Microbiome may influence the health of some people diagnosed with autism

Science and Health

A pioneering collaborative study conducted by a global team of microbiome experts has uncovered compelling evidence linking the gut microbiome to autism spectrum disorder (ASD).

The study, involving researchers from the Azrieli Faculty of Medicine of Bar-Ilan University (BIU) in Safed and researchers in the US, UK, Switzerland, Ecuador, Russia, Italy, and China and in partnership with the Israel Autism Biobank and Registry sheds light on the dysregulation of the gut-brain connection in individuals with autism and explores the potential for microbiome-based therapeutic interventions. 

The study has just been published in the prestigious journal Nature Neuroscience under the title “Multilevel analysis of the gut–brain axis shows autism spectrum disorder-associated molecular and microbial profiles.”

Microbiome changes are a common characteristic linked with autism

In simple terms, the study identified consistent differences in the gut microbiome of individuals with autism across various cohorts around the world. (A cohort is a group of people with a shared characteristic.) This suggests that microbiome changes are a common characteristic linked with autism. The researchers also noticed correlations between microbiome changes and immune factors, including the inflammatory marker IL-6, in people with autism.
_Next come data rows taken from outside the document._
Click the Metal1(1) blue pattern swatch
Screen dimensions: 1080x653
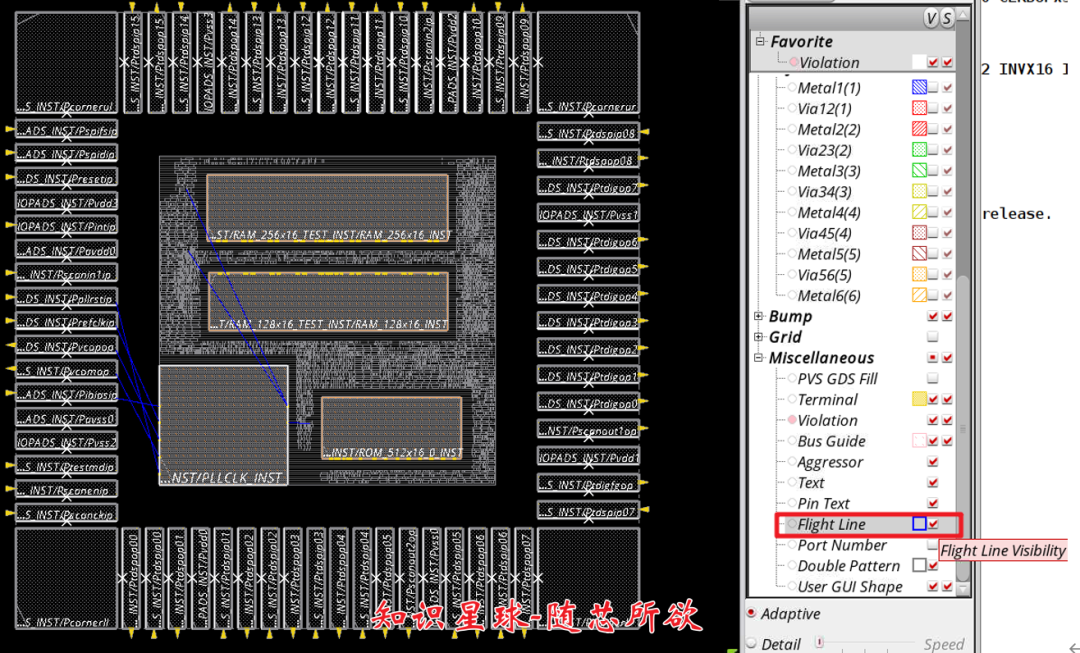pyautogui.click(x=921, y=87)
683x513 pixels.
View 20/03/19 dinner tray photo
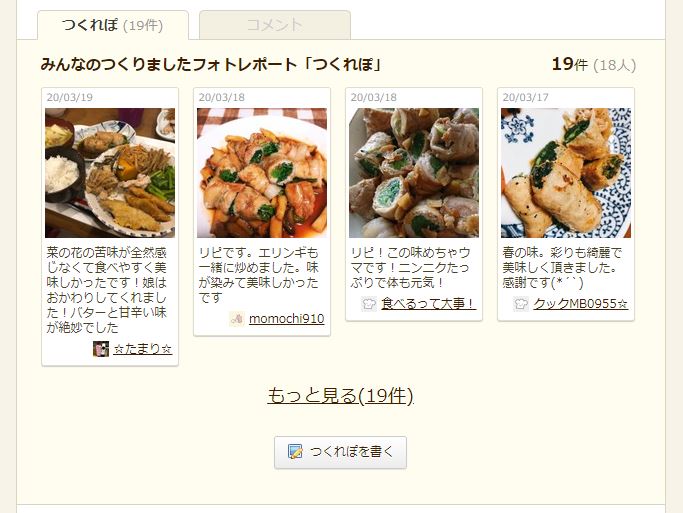click(x=110, y=173)
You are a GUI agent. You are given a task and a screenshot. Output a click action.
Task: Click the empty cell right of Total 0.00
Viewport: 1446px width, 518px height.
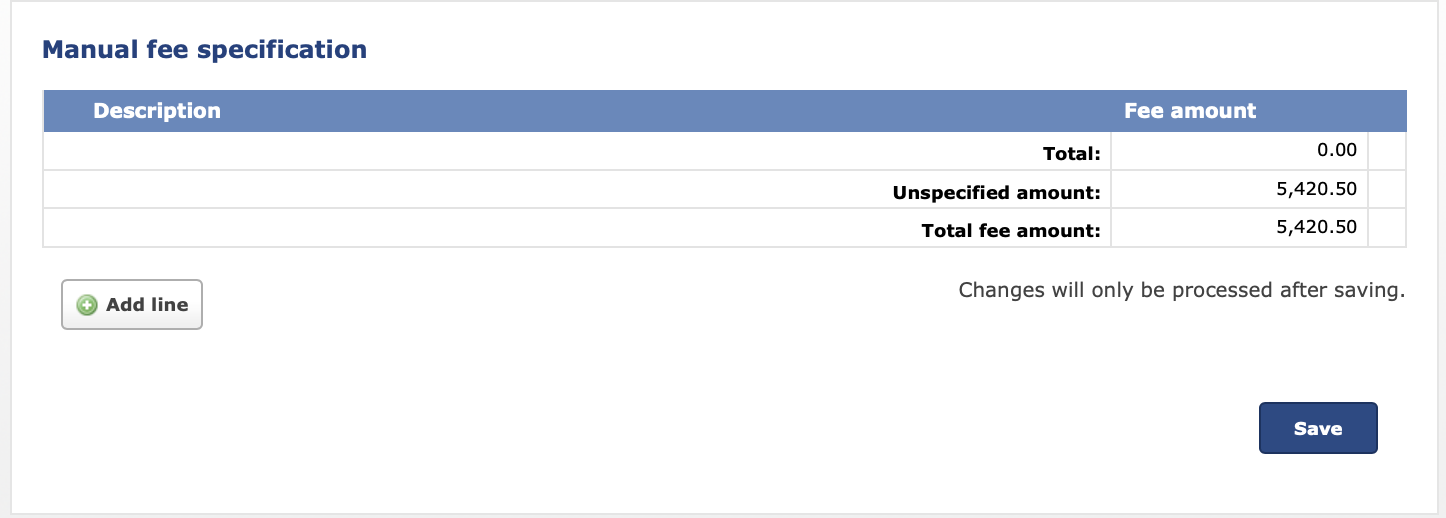pos(1386,151)
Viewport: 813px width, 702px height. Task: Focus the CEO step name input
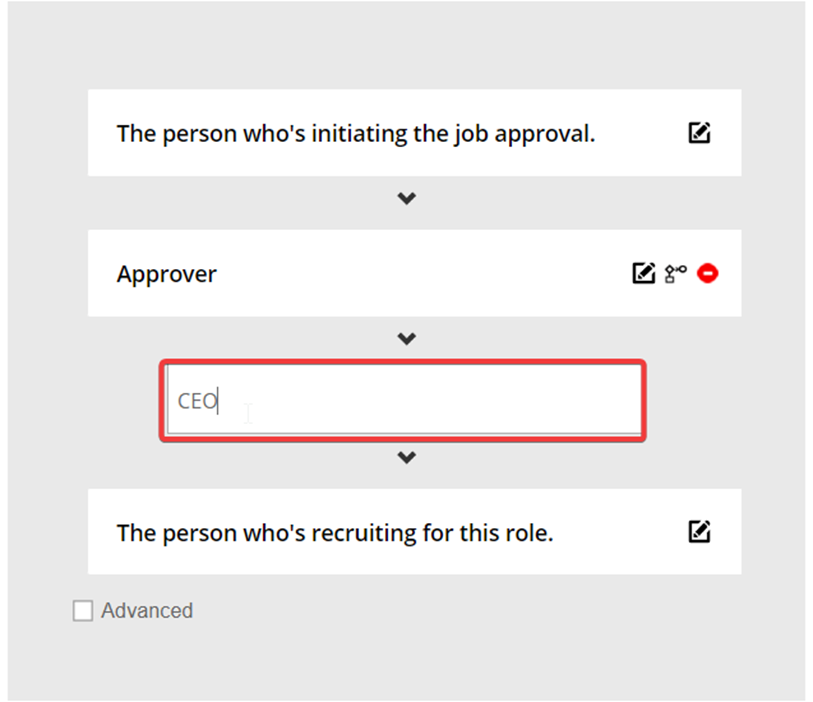pyautogui.click(x=404, y=400)
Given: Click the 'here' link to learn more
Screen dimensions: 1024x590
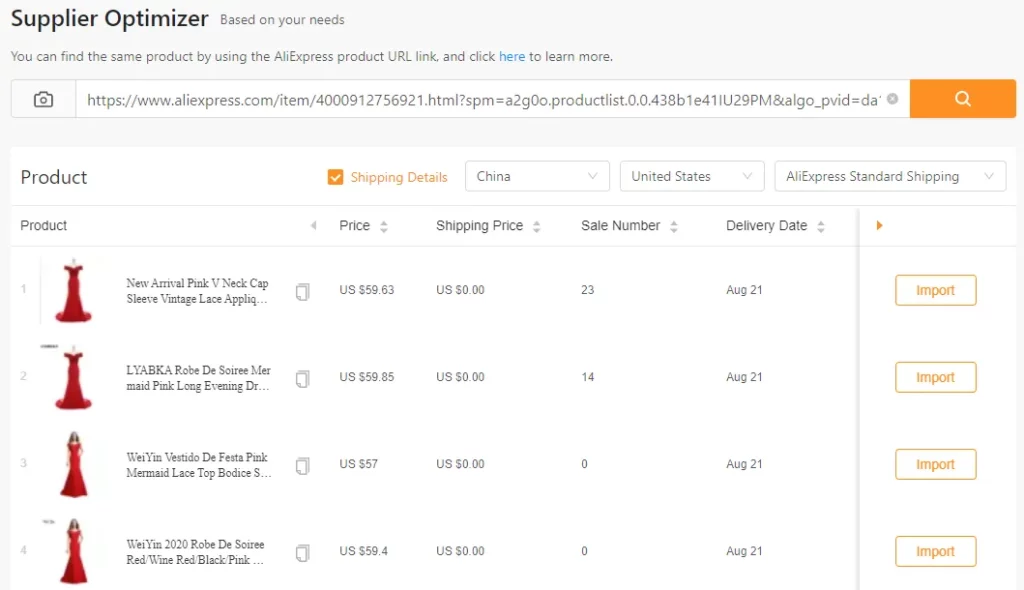Looking at the screenshot, I should [512, 56].
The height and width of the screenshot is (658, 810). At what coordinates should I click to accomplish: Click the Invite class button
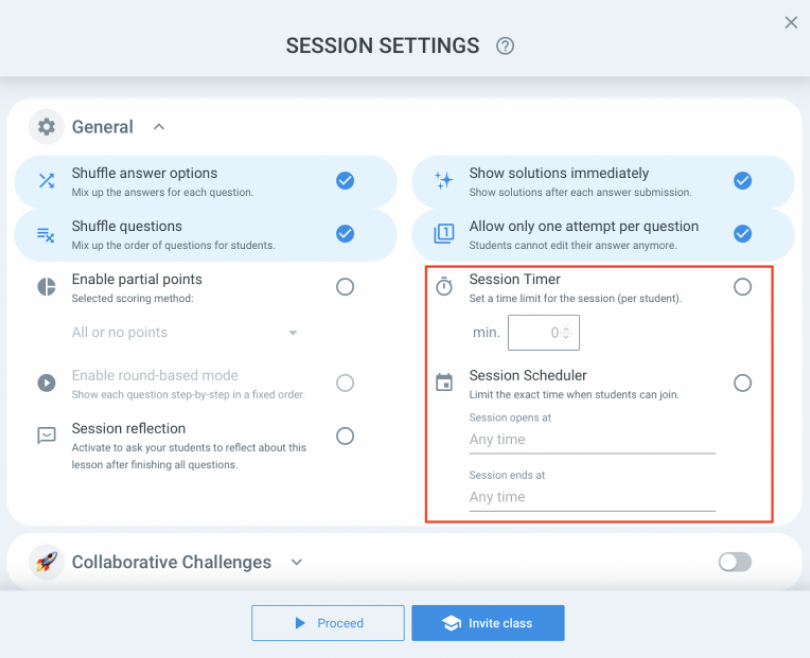(x=488, y=623)
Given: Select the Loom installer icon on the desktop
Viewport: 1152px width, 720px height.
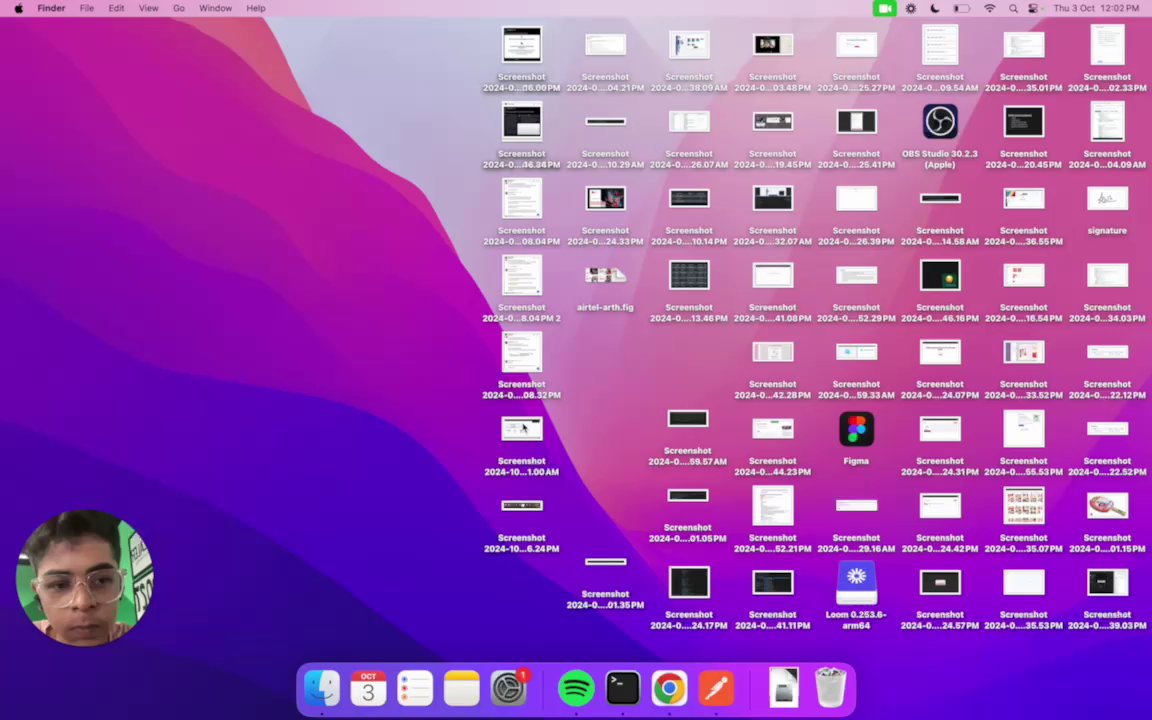Looking at the screenshot, I should pos(856,581).
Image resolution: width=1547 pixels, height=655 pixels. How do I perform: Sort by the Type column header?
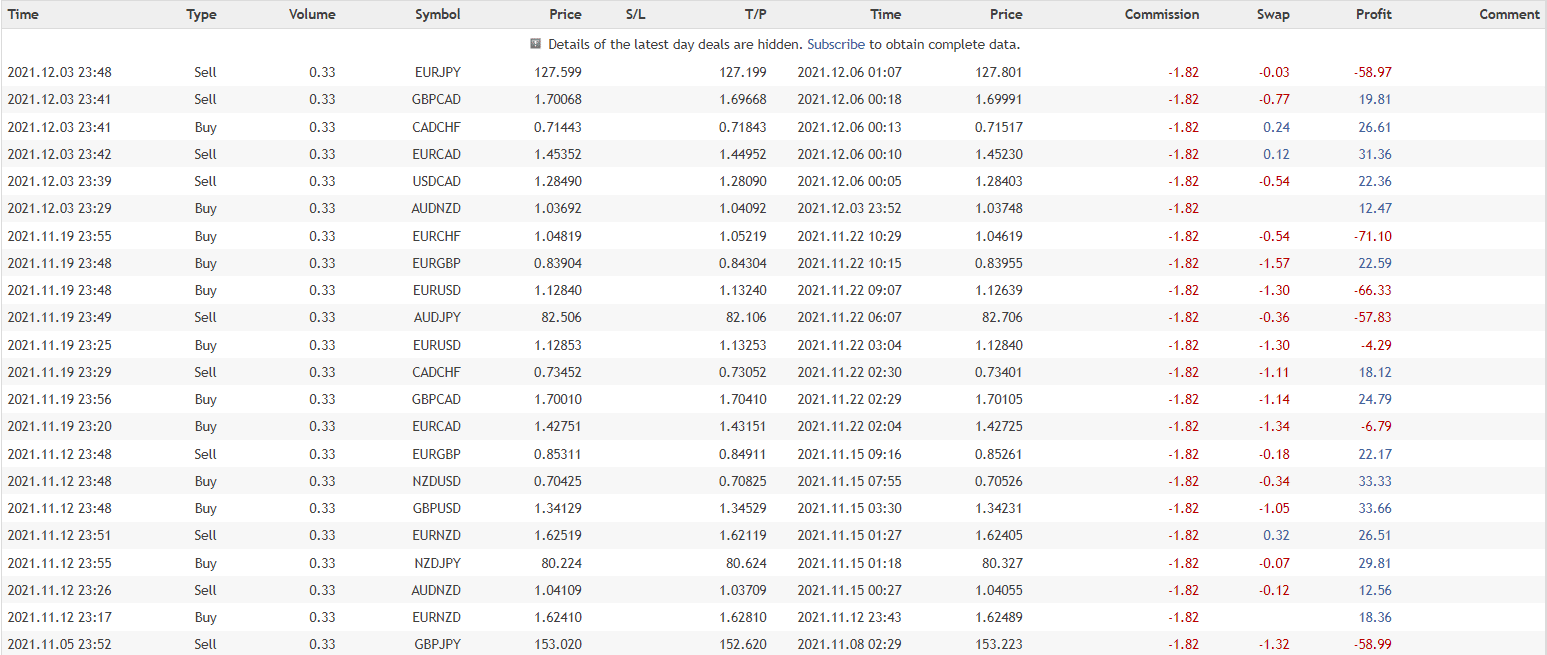(x=201, y=14)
Pilot studies involving fecal microbiome treatment showed the ability to impact the microbial species found in ASD.

“Our collaborative study presents a significant breakthrough, revealing the profound influence of the gut-brain axis on the biology of autism,” said Azrieli Prof. Evan Elliott, a key researcher involved in the study. The correlation between microbiome alterations and immune system markers provides valuable insights into how the gut microbiome may influence the health of individuals diagnosed with autism. Ingesting pills with fecal bacteria for modulating relevant microbial species represents a promising avenue for future therapeutic interventions, he added. 

Prof. Evan Elliott (center) with members of his lab (credit: Azrieli Faculty of Medicine of Bar-Ilan University)

The implications of these findings are far-reaching, the team said, and they support the idea that targeting the gut-brain axis could serve as a therapeutic approach for a specific subgroup of individuals with autism. “By identifying specific markers of gut-brain dysregulation, clinicians may be better equipped to determine which individuals are most likely to benefit from microbiome-related treatments. This personalized approach holds the potential to significantly improve outcomes and quality of life for those on the autism spectrum.”

Moving forward, an in-depth analysis of metabolome and immune system characteristics 

Looking ahead, the researchers plan to build upon their findings by conducting an in-depth analysis of metabolome and immune system characteristics in individuals from the Israel Autism Biobank and Registry. (The metabolome is the qualitative and the quantitative collection of all metabolites present in the cell that are required for the maintenance, growth and normal function of a cell.) 

The Israeli-focused study deepens the understanding of the intricate connection between the gut microbiome and its effects on host biology in autism, they said, adding that the team will work closely with affected families to gather additional information crucial for unraveling these complex interactions and informing future therapies.